The entries below contain a line with "1208x980 pixels. At" and a line with "has height=663, width=1568.". Quote exactly those two lines and all lines between them.

[Stored data entries]
★ ★ ★ ★

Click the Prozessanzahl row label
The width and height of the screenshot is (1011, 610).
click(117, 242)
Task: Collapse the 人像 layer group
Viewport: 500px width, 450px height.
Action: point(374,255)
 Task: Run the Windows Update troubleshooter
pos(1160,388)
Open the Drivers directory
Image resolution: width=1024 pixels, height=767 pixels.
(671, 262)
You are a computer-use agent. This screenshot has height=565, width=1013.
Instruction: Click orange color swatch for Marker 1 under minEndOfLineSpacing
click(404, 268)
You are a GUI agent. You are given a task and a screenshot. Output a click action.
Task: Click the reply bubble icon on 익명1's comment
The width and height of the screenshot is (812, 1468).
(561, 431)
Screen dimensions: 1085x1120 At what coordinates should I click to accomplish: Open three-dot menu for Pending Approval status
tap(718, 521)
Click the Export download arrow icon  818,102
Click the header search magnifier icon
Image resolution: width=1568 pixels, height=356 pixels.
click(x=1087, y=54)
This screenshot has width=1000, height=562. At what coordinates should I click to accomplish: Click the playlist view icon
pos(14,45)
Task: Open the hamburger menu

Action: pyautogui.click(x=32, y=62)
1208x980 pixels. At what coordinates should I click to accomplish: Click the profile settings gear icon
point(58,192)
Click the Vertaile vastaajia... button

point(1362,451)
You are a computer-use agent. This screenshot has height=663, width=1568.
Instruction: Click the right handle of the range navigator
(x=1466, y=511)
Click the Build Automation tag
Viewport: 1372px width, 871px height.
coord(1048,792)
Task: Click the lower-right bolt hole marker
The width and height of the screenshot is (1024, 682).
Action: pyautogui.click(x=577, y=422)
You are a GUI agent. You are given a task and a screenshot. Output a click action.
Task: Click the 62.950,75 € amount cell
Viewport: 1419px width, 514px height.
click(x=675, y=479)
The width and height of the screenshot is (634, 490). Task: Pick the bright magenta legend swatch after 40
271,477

★ ★ ★ ★

→ Solution to the problem
1208x980 pixels. At what coordinates should I click to accomplish: Click the profile settings gear icon
point(58,192)
Click the Vertaile vastaajia... button

point(1362,451)
You are a computer-use agent. This screenshot has height=663, width=1568.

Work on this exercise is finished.